Haski thinks that it isn’t just populist movements that present a danger, but also mainstream politicians who are losing voters to more extreme opposition.

Protesters demonstrate in defence of media freedom in Warsaw on August 10, 2021.
Protesters demonstrate in defence of media freedom in Warsaw on August 10, 2021.

He points specifically to an incident in 2018, when French President Emmanuel Macron reportedly said: “We have a press that is no longer pursuing the truth … What I see is media power that wants to become judicial power.” The comments came after a member of his security team was caught on camera attacking protesters while off duty.

“In one sentence he delegitimized all media and how we operate. It was eerily close to something Trump might have said,” says Haski.

Haski is, of course, correct to note incidents like this happening before the pandemic. What the coronavirus has provided is a moment in history when a decent chunk of the public is happy with governments behaving in a more authoritarian way, populist leadership is more appealing, accurate information is literally a case of life or death and journalists are not particularly liked.

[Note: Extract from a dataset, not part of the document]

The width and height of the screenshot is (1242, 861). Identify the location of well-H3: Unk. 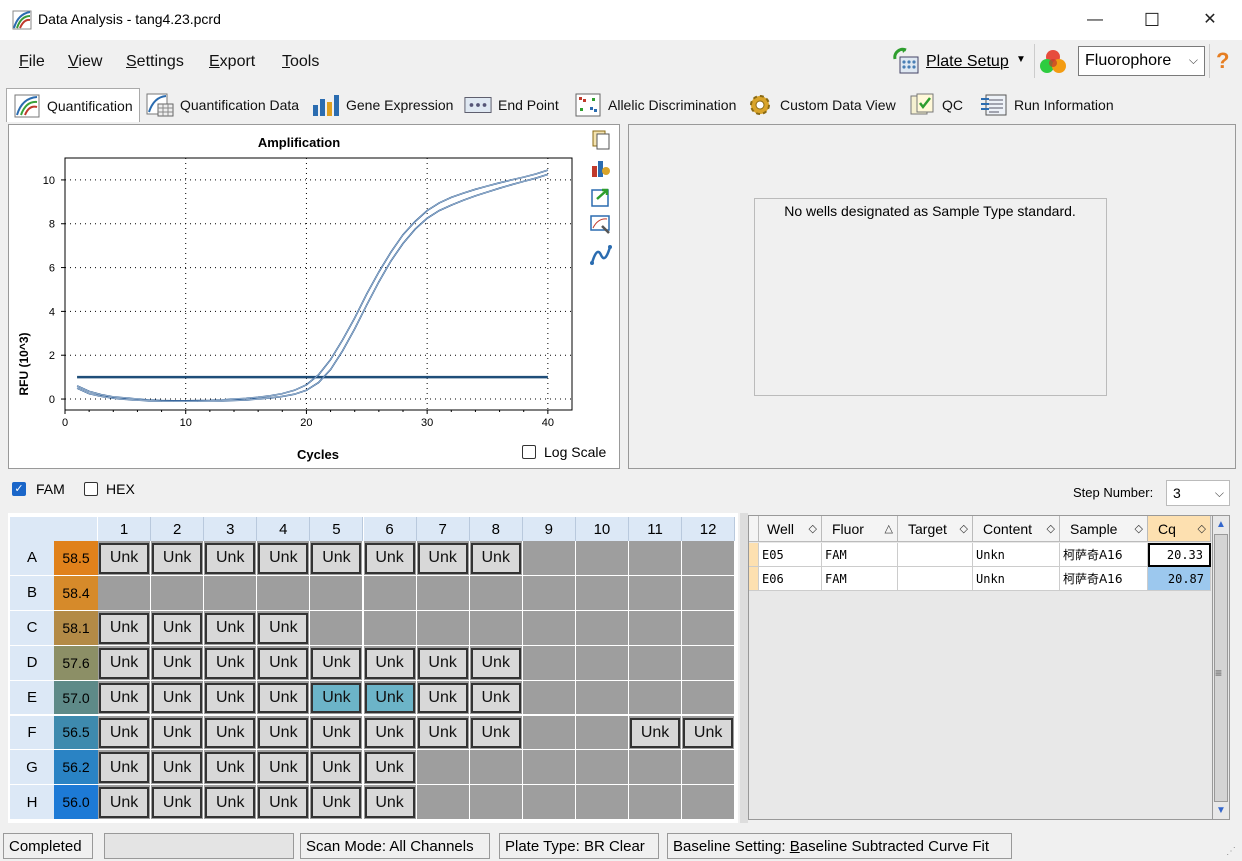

“As soon as a government decides we are in a crisis and need unity, they can cut the ground under journalists whose job it is to get to the truth because they risk becoming the traitor who is driving the disunity,” says Nic Cheeseman, professor of democracy at Birmingham University.

Someone who cannot be ignored in all of this is former US President Donald Trump.

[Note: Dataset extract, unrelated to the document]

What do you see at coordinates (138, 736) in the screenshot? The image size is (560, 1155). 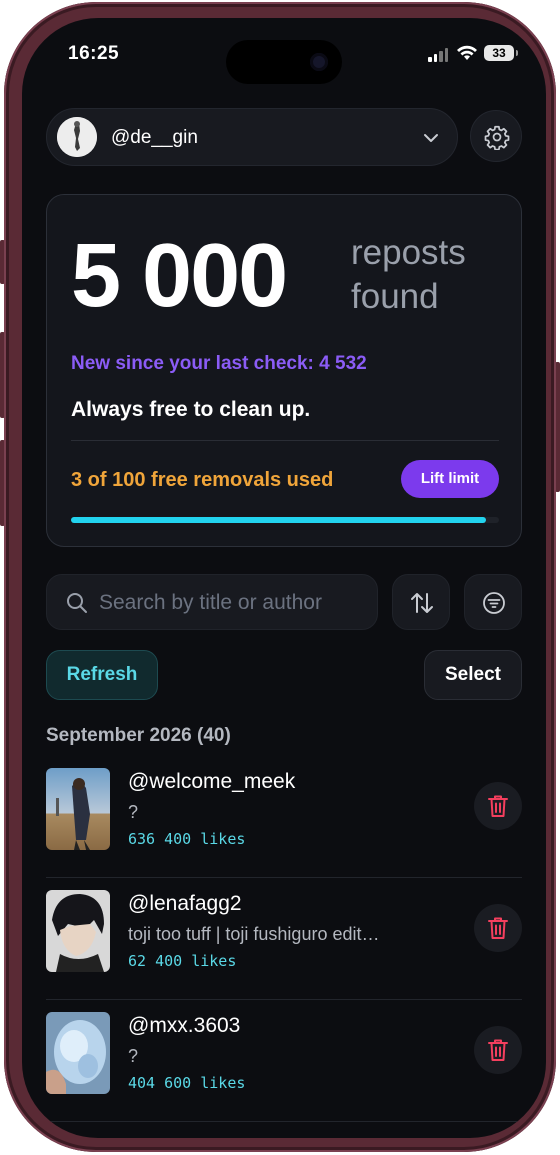 I see `section-title: September 2026 (40)` at bounding box center [138, 736].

Even before winning the 2016 election, Trump made slamming the press a central prong of his campaign. And in the years that followed his victory, nearly every negative news story, negative approval rating and election loss was dismissed as “fake news.”

Trump’s attacks on the media intensified during the pandemic. He regularly accused it of overplaying the threat of the virus and seemed to live in a parallel universe when it came to the numbers and science. And when the most important person on the planet does something, others take notice.

Donald Trump's attacks on the media intensified during the pandemic.
Donald Trump’s attacks on the media intensified during the pandemic.

“Donald Trump gave a cue to leaders around the world that attacking the media was now fair game,” says Rob Mahoney, deputy executive director of the Committee to Protect Journalists.

“When he launched attacks on the media (over their coverage) of his shambolic handling of the pandemic, the very moment the public needs as accurate information as possible, leaders in India, Brazil, the Philippines and Western Europe followed suit, denying the severity of the virus to cover their own failures,” he adds.

The question many are asking is what the long-term impact will be, now that going after journalists is routine in so many free, liberal countries.

The industry was already facing a lot of challenges. Proper news is expensive to make and the media landscape has shifted dramatically in ways that have not been easy for journalism.

Modern technology has made it easier for one person sitting at home to run a website that looks as legitimate as that of a centuries-old newspaper. This has created a world in which there is no longer a consensus on facts and a significant number of people are willing to believe things that are simply not true.

This lack of consensus puts journalists who speak truth to power on one side of a debate and lies on the other.

When you put all of this into the context of an unprecedented pandemic, it’s easy to see why the past 18 months have been an ideal time for leaders to pick a side.

And as we emerge from this crisis into whatever the new normal looks like, leaders who decided to side with lies will be remembered by everyone and, to some extent, will determine what that new normal is.